The Newport Cliff Walk is considered one of the top attractions in Newport, Rhode Island, in the United States. It is a 3.5 mi public access walkway that borders the shore line. It has been designated a National Recreation Trail, the first in New England.

The Cliff Walk starts from the east end of Bailey's Beach to the western end of First Beach. There are public access points at Bellevue Avenue, Ledge Road, Marine Avenue, Ruggles Avenue, Sheppard Avenue, Webster Street, Narragansett Avenue, and Memorial Boulevard.

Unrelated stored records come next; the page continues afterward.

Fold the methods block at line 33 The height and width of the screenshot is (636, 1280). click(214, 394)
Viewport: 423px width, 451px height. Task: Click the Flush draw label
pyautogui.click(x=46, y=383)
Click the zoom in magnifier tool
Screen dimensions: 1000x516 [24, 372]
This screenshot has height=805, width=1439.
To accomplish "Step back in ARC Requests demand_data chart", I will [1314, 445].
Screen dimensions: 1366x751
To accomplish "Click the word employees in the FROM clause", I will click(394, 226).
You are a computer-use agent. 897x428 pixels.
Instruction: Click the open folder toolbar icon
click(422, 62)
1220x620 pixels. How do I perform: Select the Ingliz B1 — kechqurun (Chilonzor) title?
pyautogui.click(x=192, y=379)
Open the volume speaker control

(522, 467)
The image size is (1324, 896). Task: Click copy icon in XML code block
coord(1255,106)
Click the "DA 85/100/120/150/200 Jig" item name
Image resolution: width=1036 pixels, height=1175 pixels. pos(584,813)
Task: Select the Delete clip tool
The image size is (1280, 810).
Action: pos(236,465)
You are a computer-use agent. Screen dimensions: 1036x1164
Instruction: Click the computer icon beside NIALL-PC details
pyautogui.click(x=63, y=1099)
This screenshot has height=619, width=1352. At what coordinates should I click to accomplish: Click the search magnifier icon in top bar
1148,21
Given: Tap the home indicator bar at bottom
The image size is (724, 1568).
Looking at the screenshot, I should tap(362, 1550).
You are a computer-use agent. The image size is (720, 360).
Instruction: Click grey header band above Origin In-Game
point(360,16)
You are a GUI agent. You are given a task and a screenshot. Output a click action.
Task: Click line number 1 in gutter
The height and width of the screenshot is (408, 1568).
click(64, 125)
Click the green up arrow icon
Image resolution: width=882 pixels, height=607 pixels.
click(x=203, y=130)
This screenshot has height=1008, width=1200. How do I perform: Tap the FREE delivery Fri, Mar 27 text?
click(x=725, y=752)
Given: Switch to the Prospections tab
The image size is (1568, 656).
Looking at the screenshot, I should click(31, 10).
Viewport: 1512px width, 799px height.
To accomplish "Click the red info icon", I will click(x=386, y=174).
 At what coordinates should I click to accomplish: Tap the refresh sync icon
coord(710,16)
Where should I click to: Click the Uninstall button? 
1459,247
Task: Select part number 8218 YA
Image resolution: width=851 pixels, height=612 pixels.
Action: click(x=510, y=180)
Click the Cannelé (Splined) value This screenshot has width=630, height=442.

The Cliff Walk provides views of The Breakers, Marble House, Rough Point, and other prominent mansions from the Gilded Age as well as views into the Narragansett Bay.

==History==
The legal precedents for the Cliff Walk date back to 1663, when the charter granted by King Charles II promised Rhode Island colonists the right to fish along the shoreline. This right of public access to the shore was later guaranteed in the Rhode Island state constitution.

The coastline remained undeveloped until around 1880, when owners of the Gilded Age mansions started building a simple path along the coast, in sections. Over the decades, many disputes have erupted between landowners and the public about access to the walk, with wealthy owners sometimes erecting fences, boulders, or walls along the route.

==Damage and repairs==
Storms and hurricanes, including the New England hurricane of 1938 and Hurricane Carol in 1954, have repeatedly caused damage to parts of the Cliff Walk, followed by repair and rebuilding. In the 1970s, the U.S. Army Corps of Engineers spent two years doing repairs. In 1993 and 1994, $3.4 million was spent on new retaining walls. Hurricane Bob caused damage in 1991.

===Hurricane Sandy===
In October 2012, a storm surge caused by Hurricane Sandy washed away large sections of the Cliff Walk. The walk was closed through June 2014, when it reopened after a $5.2 million restoration.

=== 2022 Collapse ===
On March 3, 2022, a 20-foot section of the Cliff Walk collapsed near Webster Street and Narragansett Avenue. No injuries were reported, and the cause of the collapse is currently unknown. As of March 4, the area near the site of the collapse will remain closed "for the foreseeable future", with public safety crews continuing to assess the damage.